Me emocionó que otra vez fuera a dormir junto a la cama de mi madre, igual que cuando era chica y me enfermaba. Entonces hacía que mi papá pusiera mi camita junto a la suya, de modo que pudiera atenderme a cualquier hora. (Por cierto, entonces no encontraba la razón de que mi madre le exigiera a mi padre dormir al contrario de ella: con los pies en la cabecera y la cabeza en la piecera. ¿Será que desde entonces él empezó a considerar la posibilidad de huir con una caldosa? Mejor ni pensarlo.)

Donde caben dos caben tres

Mi madre aceptó mi proposición y corrió al teléfono para decirle a mi prima que, al menos por el momento, su problema estaba solucionado. Mientras ella empacaba nosotras haríamos algunos cambios para facilitarle la estancia. Repentinamente su explicación se comprimió en una serie de frases cortas: Sí, entiendo. En tu lugar le haría lo mismo. De acuerdo: pasado mañana, o sea el lunes a las siete.

Mi madre colgó y me hizo el resumen de lo que le había dicho mi Taide: Después de que su casera no hizo caso de sus ruegos para que le permitiera quedarse hasta el fin de mes, quiere demostrarle que ya no necesita su miserable departamento porque desde el lunes ya tiene en dónde vivir.

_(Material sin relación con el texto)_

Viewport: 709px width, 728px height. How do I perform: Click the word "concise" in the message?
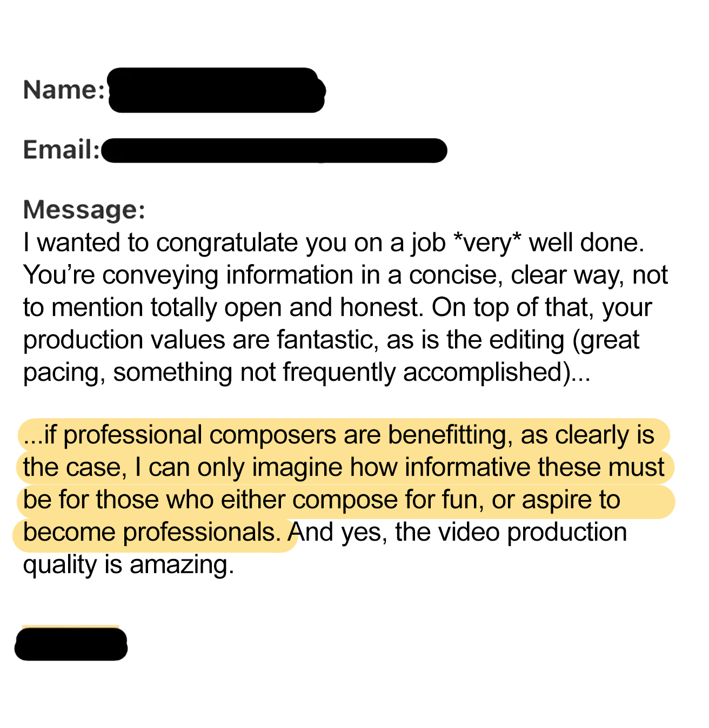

El espíritu vindicativo de Taide nos metió en una actividad frenética: a mi madre le dio por sacudir y barrer y a mí por sacar de mi recámara mis cosas más personales: libros, algo de ropa, mis maquillajes, mis recuerdos, entre ellos el que más adoro: una familia de osos que me regaló mi papá. Para el domingo estábamos muertas y sin embargo cocinamos una cena de bienvenida. Mientras comíamos imaginé lo feliz que iba a ser cuando preparáramos otra cena para despedir a Taide –según yo, a más tardar en un mes.

Mente asesina

Han pasado tres años de que mi prima Taide llegó a nuestra casa. Cada mañana, durante el desayuno, bendice a su casera: gracias a que la echó ella ha vuelto a disfrutar de la vida en familia, duerme mucho mejor (mientras que yo, apenas veo la camita de latón en donde tengo que enroscarme, pierdo el sueño) y ha recuperado la fe en los seres humanos. Se refiere a mi madre y a mí. Nos llama mis angelitas bondadosas.

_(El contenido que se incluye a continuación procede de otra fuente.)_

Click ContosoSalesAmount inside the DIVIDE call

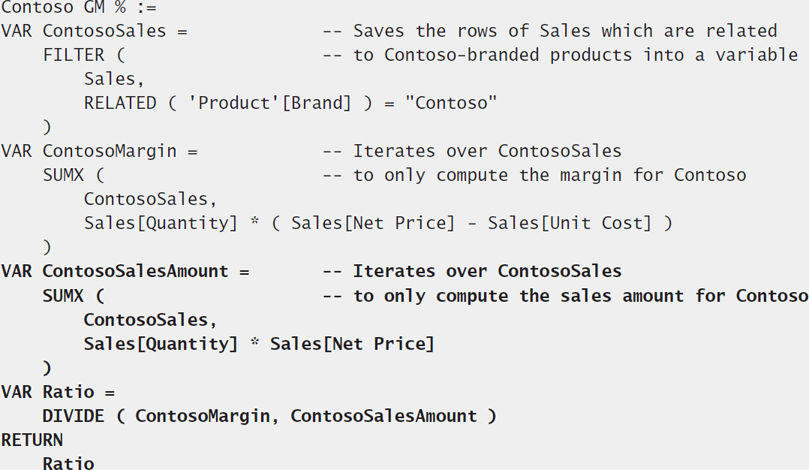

En esos momentos sólo pienso en saltarle a la yugular. Para evitarlo me despido y bajo las escaleras de puntitas para no atraer la atención de Josefina. Por mi madre sabe de nuestros problemas por haber recibido a Taide y en cuanto me ve dice: Te lo advertí, ¿a poco no? Al escucharla me dan ganas de, también a ella, saltarle a la yugular. ¿Estaré en camino de volverme asesina?